The authors interpretation is as authentic as could be expected from any reader, and given an understanding of Inuktitut almost certainly better than a reading in English only.
.
What I would question is the idea that this interpretation is yielding access to something larger and more objective. So when the author says “my blood memory as an Inuk was stirred” we should understand this as a romantic, literary concept, an image cast onto the back of Plato’s cave, not an “authentic” epistemological rendering of how the world is.
I don’t think certain interprtation is possible by transliteration. Even in 1 laguage book clubs people offer there own understandings. These people have different life experience and personal views.
Some people see things they may have missed in a books and films at first go, when they go at it a second time.
Translations certainly miss the point or over translate. Appreciate that each language conveys its’ own world view.
Pitseolak, i’m curious what you mean by saying that “anthropology is a fundamentally intrusive endeavor into culture”? I can see how the work of a given anthropologist might be or become intrusive, but when you say ‘fundamental’ it seems to suggest that it is inherent to the practice of doing anthropology itself, regardless of how any study or research might be approached. Is that accurate? If so, I would be interested to hear how you think this is so.
The only person giving you right information is Father Robert Lechat OMI
recipient of Order of Nunavut.
It is he who was very close to Mitiarjuk and ask her to write the novel.
Thanks, naja, but I’m only quoting the article above, not Mitiarjuk’s book.
Thank you Naja for mentioning Father Robert Lechat. Mitiarjuk started writing this novel so she could teach Father Lechat about Inuit culture and language.
It was Father Lechat who kept the manuscript and eventually made it available for publication in Inuktitut syllabics. Professor Bernard Saladin d’Anglure played a major role in having it published in Inuktitut in 1987, and he translated it into French.
All of this is in the introduction to the English version of the book, but it’s ironic, or perhaps not ironic, that the book had to become available in English before anyone started paying attention to it.
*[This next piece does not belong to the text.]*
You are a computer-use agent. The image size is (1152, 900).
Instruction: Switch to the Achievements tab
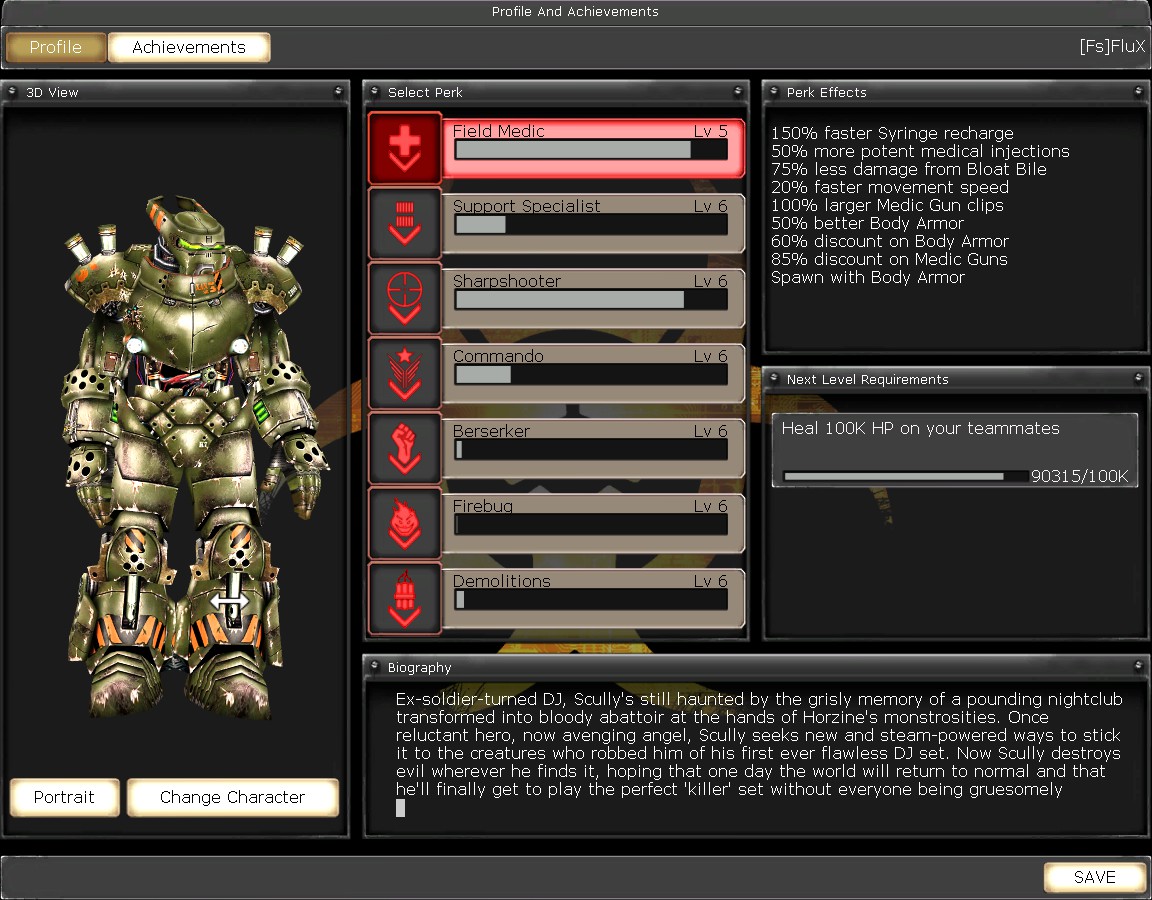click(x=188, y=47)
It is highly significant text because it is a very early example of Inuktitut used as a literary language in a piece of secular writing.
Pitseolak Pfeifer said, “Mitiarjuk Nappaaluk’s “Sanaaq: An Inuit Novel” was originally written in Inuktitut syllabics and later translated into French. The French version was yet again translated into English in 2014, which is what recently ended up in my hands.”
I think the skills and cultural sensitivity of the translators to French and then to English have a strong influence on what a reader like me would be able to take away from Sanaaq. Although I can’t imagine that this process was like the game of “telephone” where one story told to another, then another and so on changes with every passage, I would appreciate knowing that what I will read will accurately reflect Mitiarjuk Nappaaluk’s intent. I have read and seen other things which I consider contained too many horrifying translations using words, for example, that Inuit would never use. Can someone comment on this?